WORK TO COMPLETE => Search the records for "cookies" and copy each line that holds it.

··· DATA TO EXAMINE

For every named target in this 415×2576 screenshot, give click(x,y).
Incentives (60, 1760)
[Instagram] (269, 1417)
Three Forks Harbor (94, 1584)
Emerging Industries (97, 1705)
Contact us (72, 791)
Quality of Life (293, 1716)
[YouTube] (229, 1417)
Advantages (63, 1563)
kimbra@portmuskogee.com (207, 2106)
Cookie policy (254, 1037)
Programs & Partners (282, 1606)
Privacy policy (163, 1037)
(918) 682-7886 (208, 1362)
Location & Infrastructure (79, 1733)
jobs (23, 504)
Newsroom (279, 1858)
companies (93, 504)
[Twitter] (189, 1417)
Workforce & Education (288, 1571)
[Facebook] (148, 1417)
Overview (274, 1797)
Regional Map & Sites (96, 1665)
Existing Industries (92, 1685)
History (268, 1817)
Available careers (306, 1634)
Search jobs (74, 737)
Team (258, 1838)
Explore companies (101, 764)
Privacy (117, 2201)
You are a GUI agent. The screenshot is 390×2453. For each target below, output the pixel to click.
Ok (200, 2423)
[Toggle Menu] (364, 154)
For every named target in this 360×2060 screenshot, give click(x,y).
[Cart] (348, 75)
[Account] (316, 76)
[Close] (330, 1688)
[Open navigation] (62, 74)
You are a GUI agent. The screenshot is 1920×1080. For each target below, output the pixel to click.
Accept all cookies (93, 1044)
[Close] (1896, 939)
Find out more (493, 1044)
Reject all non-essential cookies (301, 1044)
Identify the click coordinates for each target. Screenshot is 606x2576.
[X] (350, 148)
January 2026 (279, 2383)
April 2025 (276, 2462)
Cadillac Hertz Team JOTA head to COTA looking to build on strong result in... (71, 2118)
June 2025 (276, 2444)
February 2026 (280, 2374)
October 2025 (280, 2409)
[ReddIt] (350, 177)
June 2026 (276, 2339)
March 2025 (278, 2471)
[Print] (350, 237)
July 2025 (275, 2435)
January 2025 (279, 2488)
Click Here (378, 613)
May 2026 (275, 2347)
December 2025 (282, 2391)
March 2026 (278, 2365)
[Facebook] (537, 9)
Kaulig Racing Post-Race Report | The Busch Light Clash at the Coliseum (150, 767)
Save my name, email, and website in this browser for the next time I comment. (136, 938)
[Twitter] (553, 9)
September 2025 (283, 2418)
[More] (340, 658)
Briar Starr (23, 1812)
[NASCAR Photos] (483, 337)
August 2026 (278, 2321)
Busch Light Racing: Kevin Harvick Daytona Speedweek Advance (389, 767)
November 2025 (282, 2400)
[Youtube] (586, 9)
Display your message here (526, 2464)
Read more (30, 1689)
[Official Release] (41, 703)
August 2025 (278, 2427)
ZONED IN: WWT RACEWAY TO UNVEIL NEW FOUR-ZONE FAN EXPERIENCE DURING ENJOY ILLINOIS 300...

······

YOUR SOLUTION =>
Accept all cookies (93, 1044)
Reject all non-essential cookies (301, 1044)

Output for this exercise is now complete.